THE RECORDS
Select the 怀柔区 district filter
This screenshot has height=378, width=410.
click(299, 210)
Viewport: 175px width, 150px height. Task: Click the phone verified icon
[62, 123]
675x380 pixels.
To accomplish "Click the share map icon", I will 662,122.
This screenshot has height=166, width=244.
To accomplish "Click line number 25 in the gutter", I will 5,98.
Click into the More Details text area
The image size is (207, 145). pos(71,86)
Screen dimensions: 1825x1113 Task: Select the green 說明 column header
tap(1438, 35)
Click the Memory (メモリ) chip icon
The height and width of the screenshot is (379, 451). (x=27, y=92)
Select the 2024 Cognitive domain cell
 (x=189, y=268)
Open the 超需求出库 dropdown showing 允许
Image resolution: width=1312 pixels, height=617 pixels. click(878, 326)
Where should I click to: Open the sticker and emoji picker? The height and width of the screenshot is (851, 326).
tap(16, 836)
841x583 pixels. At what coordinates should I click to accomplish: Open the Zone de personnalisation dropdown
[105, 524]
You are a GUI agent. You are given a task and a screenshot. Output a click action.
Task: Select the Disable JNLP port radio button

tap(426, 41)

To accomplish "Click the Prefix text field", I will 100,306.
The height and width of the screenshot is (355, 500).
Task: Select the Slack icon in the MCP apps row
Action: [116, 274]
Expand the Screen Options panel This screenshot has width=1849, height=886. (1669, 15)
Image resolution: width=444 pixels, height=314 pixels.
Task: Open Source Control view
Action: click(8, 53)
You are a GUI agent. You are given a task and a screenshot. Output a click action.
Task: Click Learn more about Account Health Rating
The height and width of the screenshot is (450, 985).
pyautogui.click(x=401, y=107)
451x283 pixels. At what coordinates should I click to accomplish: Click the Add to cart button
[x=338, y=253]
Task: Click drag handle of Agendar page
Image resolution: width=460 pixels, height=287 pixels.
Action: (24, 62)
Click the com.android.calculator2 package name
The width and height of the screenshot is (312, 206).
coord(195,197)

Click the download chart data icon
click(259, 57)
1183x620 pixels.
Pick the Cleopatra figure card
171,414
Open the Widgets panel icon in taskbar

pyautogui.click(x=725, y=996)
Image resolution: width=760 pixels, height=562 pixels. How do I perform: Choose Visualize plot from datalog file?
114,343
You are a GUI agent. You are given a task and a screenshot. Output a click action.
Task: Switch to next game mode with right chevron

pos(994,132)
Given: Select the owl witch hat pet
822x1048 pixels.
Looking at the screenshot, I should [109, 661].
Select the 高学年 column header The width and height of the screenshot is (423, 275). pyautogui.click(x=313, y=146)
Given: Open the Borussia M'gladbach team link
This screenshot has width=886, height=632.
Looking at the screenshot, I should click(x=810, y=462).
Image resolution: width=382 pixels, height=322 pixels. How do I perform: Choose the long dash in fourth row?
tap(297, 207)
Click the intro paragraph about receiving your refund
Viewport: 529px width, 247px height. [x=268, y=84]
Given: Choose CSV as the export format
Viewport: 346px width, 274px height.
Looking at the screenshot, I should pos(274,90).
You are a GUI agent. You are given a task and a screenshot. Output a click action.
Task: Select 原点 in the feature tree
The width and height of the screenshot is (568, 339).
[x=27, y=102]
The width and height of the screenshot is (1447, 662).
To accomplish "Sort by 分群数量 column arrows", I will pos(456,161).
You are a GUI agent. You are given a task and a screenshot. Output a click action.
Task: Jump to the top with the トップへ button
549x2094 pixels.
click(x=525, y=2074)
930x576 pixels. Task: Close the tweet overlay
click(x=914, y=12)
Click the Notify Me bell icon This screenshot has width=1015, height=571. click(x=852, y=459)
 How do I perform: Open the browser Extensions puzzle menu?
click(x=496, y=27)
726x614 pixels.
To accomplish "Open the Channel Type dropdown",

EXERCISE
Would you please transcribe the records above in full and exactly?

SOLUTION FOR THIS PROBLEM
Select the 怀柔区 district filter
This screenshot has height=378, width=410.
click(299, 210)
Viewport: 175px width, 150px height. Task: Click the phone verified icon
[62, 123]
675x380 pixels.
To accomplish "Click the share map icon", I will 662,122.
This screenshot has height=166, width=244.
To accomplish "Click line number 25 in the gutter", I will 5,98.
Click into the More Details text area
The image size is (207, 145). pos(71,86)
Screen dimensions: 1825x1113 Task: Select the green 說明 column header
tap(1438, 35)
Click the Memory (メモリ) chip icon
The height and width of the screenshot is (379, 451). (x=27, y=92)
Select the 2024 Cognitive domain cell
 (x=189, y=268)
Open the 超需求出库 dropdown showing 允许
Image resolution: width=1312 pixels, height=617 pixels. click(878, 326)
Where should I click to: Open the sticker and emoji picker? The height and width of the screenshot is (851, 326).
tap(16, 836)
841x583 pixels. At what coordinates should I click to accomplish: Open the Zone de personnalisation dropdown
[105, 524]
You are a GUI agent. You are given a task and a screenshot. Output a click action.
Task: Select the Disable JNLP port radio button

tap(426, 41)

To accomplish "Click the Prefix text field", I will 100,306.
The height and width of the screenshot is (355, 500).
Task: Select the Slack icon in the MCP apps row
Action: [116, 274]
Expand the Screen Options panel This screenshot has width=1849, height=886. (1669, 15)
Image resolution: width=444 pixels, height=314 pixels.
Task: Open Source Control view
Action: click(8, 53)
You are a GUI agent. You are given a task and a screenshot. Output a click action.
Task: Click Learn more about Account Health Rating
The height and width of the screenshot is (450, 985).
pyautogui.click(x=401, y=107)
451x283 pixels. At what coordinates should I click to accomplish: Click the Add to cart button
[x=338, y=253]
Task: Click drag handle of Agendar page
Image resolution: width=460 pixels, height=287 pixels.
Action: (24, 62)
Click the com.android.calculator2 package name
The width and height of the screenshot is (312, 206).
coord(195,197)

Click the download chart data icon
click(259, 57)
1183x620 pixels.
Pick the Cleopatra figure card
171,414
Open the Widgets panel icon in taskbar

pyautogui.click(x=725, y=996)
Image resolution: width=760 pixels, height=562 pixels. How do I perform: Choose Visualize plot from datalog file?
114,343
You are a GUI agent. You are given a task and a screenshot. Output a click action.
Task: Switch to next game mode with right chevron

pos(994,132)
Given: Select the owl witch hat pet
822x1048 pixels.
Looking at the screenshot, I should [109, 661].
Select the 高学年 column header The width and height of the screenshot is (423, 275). pyautogui.click(x=313, y=146)
Given: Open the Borussia M'gladbach team link
This screenshot has width=886, height=632.
Looking at the screenshot, I should click(x=810, y=462).
Image resolution: width=382 pixels, height=322 pixels. How do I perform: Choose the long dash in fourth row?
tap(297, 207)
Click the intro paragraph about receiving your refund
Viewport: 529px width, 247px height. [x=268, y=84]
Given: Choose CSV as the export format
Viewport: 346px width, 274px height.
Looking at the screenshot, I should pos(274,90).
You are a GUI agent. You are given a task and a screenshot. Output a click action.
Task: Select 原点 in the feature tree
The width and height of the screenshot is (568, 339).
[x=27, y=102]
The width and height of the screenshot is (1447, 662).
To accomplish "Sort by 分群数量 column arrows", I will pos(456,161).
You are a GUI agent. You are given a task and a screenshot. Output a click action.
Task: Jump to the top with the トップへ button
549x2094 pixels.
click(x=525, y=2074)
930x576 pixels. Task: Close the tweet overlay
click(x=914, y=12)
Click the Notify Me bell icon This screenshot has width=1015, height=571. click(x=852, y=459)
 How do I perform: Open the browser Extensions puzzle menu?
click(x=496, y=27)
726x614 pixels.
To accomplish "Open the Channel Type dropdown",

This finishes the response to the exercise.